>>>

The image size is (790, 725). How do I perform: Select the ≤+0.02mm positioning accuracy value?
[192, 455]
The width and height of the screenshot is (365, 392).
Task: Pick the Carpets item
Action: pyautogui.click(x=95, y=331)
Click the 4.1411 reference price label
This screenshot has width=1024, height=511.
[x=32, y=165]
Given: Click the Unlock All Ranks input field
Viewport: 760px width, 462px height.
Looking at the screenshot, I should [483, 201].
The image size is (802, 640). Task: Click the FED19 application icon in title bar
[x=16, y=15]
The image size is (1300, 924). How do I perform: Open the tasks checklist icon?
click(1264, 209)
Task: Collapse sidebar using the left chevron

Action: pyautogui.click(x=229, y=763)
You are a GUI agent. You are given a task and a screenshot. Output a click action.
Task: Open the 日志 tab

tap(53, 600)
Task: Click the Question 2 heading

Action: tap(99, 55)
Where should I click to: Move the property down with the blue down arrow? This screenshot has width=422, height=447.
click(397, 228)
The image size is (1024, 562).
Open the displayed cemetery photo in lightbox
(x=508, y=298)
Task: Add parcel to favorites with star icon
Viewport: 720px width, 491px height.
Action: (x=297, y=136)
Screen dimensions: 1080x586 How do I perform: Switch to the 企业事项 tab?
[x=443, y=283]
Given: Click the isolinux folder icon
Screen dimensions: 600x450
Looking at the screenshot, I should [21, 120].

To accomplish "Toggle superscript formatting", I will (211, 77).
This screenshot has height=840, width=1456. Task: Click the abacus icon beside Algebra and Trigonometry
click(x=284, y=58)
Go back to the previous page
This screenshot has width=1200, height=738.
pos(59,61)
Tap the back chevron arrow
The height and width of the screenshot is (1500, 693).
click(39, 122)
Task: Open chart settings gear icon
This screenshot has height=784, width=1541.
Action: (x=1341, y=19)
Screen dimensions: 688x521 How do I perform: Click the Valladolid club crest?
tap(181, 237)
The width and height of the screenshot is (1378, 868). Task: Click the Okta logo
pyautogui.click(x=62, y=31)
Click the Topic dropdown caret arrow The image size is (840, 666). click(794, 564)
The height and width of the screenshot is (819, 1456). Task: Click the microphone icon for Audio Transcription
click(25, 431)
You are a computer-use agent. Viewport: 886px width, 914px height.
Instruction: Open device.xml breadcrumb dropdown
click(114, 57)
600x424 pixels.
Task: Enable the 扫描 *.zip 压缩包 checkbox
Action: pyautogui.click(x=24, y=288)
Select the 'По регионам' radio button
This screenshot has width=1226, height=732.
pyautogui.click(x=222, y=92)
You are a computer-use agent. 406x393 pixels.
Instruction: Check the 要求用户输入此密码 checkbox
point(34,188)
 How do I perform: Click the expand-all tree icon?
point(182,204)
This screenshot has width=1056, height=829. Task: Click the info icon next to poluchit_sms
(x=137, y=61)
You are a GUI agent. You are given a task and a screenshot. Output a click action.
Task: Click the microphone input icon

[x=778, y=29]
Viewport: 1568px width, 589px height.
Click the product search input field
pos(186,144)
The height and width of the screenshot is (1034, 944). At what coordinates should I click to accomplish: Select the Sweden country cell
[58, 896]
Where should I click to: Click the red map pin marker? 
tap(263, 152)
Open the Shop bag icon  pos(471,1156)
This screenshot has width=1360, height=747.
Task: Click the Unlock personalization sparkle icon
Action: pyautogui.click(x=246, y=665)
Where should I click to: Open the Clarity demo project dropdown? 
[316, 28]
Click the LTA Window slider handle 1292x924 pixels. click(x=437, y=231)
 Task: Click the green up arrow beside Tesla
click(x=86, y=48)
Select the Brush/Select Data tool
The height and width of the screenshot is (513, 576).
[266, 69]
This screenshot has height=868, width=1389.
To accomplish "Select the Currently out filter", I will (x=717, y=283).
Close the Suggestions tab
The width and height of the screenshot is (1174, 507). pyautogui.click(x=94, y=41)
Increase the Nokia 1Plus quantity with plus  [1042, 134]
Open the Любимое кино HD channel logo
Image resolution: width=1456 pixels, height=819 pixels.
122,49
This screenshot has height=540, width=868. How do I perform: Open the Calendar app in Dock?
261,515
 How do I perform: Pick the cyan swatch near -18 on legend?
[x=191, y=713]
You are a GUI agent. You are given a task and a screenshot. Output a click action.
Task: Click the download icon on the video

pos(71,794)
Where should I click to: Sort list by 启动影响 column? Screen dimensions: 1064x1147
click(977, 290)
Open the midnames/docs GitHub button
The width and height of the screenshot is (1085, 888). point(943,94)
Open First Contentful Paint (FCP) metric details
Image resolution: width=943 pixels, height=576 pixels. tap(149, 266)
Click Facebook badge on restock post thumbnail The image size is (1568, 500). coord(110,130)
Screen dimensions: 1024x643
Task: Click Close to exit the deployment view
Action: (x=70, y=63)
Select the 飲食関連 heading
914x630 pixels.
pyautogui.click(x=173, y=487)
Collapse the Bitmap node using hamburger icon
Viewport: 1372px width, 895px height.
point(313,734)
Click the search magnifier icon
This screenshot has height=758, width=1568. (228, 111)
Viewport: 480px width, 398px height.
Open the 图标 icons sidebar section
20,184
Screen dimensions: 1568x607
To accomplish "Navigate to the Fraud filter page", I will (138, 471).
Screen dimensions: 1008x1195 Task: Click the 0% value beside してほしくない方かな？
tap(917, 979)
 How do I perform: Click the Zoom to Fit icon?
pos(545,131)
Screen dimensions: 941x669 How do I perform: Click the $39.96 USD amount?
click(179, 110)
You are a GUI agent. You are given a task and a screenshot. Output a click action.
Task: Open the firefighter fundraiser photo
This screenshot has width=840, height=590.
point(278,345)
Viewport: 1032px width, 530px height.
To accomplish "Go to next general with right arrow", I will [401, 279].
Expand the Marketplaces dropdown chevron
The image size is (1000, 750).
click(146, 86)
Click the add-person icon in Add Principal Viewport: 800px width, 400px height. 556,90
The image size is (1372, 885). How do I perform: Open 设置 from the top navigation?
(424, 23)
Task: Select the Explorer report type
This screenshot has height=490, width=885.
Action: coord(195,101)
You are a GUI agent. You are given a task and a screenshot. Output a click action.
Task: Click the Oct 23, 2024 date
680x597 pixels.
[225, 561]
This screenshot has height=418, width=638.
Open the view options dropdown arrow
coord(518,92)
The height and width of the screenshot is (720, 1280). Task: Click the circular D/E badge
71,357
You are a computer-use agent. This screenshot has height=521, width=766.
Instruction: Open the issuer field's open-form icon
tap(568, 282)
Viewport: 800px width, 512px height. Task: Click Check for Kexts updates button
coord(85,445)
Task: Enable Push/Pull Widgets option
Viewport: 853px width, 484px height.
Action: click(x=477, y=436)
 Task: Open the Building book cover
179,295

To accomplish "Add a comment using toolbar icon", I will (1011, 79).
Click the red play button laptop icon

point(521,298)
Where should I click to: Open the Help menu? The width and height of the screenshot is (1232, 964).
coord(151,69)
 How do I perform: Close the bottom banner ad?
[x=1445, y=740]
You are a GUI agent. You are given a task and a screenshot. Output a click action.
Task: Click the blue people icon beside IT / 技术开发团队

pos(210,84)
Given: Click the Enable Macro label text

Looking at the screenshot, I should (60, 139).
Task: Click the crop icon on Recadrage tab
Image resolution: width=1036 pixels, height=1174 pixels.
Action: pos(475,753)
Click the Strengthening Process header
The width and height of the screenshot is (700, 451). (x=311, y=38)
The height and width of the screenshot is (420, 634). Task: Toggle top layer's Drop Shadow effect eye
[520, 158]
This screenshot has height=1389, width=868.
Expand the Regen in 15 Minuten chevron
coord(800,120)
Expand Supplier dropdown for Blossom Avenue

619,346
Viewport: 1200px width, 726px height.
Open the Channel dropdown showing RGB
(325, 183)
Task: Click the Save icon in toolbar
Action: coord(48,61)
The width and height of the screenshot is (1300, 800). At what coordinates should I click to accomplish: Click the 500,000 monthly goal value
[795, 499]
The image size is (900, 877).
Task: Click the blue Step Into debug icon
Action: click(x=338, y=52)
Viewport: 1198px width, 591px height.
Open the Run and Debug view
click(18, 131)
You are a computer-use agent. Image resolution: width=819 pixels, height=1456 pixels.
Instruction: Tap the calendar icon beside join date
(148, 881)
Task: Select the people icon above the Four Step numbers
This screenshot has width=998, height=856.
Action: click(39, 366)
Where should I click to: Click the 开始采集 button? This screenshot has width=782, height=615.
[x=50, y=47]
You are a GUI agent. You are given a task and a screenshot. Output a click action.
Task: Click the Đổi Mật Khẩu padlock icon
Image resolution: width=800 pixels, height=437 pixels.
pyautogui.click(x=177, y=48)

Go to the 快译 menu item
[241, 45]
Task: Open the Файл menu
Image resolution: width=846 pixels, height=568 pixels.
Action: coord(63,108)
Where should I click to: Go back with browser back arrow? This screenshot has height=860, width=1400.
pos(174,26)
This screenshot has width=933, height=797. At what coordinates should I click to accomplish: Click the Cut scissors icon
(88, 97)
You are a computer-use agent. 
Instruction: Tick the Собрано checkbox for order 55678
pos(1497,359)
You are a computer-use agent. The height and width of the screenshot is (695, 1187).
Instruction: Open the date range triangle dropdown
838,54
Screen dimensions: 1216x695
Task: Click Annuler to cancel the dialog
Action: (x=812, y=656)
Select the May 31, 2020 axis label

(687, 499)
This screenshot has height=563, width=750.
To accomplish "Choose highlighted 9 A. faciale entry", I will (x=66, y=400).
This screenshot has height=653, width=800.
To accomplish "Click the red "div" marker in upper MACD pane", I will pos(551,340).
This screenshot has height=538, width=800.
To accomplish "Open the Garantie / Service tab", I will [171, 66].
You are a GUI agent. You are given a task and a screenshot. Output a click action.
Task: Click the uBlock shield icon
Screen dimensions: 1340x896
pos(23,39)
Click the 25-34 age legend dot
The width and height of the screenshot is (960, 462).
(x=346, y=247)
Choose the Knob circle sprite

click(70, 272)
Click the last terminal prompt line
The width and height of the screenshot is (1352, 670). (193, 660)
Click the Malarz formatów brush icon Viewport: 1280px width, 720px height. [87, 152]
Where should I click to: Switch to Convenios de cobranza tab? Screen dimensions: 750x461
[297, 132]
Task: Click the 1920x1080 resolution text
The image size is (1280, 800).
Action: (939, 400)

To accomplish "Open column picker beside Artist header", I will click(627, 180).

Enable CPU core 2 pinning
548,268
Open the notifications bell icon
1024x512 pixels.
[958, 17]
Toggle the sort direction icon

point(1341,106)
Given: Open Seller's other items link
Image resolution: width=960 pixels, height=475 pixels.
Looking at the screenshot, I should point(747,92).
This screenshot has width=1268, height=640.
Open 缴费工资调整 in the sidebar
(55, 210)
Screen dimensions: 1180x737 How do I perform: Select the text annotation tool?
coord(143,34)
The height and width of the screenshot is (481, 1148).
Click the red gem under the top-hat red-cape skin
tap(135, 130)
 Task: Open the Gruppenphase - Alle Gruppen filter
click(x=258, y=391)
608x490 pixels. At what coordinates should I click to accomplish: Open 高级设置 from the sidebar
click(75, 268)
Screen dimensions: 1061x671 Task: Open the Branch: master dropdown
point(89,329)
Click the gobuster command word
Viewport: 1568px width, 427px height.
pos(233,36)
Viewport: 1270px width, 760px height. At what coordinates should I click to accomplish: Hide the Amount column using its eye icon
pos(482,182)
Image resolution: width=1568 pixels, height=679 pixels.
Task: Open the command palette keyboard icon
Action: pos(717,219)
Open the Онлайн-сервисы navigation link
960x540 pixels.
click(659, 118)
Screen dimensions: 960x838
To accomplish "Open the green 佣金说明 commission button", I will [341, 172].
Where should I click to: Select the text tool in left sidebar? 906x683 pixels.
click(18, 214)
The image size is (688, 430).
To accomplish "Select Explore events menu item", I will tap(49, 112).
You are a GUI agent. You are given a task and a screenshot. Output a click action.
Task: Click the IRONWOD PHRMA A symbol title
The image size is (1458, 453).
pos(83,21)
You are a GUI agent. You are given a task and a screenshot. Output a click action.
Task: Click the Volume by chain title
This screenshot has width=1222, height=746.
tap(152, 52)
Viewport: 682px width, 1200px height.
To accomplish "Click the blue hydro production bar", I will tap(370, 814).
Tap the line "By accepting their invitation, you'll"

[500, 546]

<<<

> **INSTRUCTIONS TO FOLLOW**
All that is wanted is an exact copy of the lines above from the one with "Given: Click the isolinux folder icon" through the one with "Tap the back chevron arrow", with both ends included.

> **PROBLEM SOLUTION**
Given: Click the isolinux folder icon
Screen dimensions: 600x450
Looking at the screenshot, I should [21, 120].

To accomplish "Toggle superscript formatting", I will (211, 77).
This screenshot has height=840, width=1456. Task: Click the abacus icon beside Algebra and Trigonometry
click(x=284, y=58)
Go back to the previous page
This screenshot has width=1200, height=738.
pos(59,61)
Tap the back chevron arrow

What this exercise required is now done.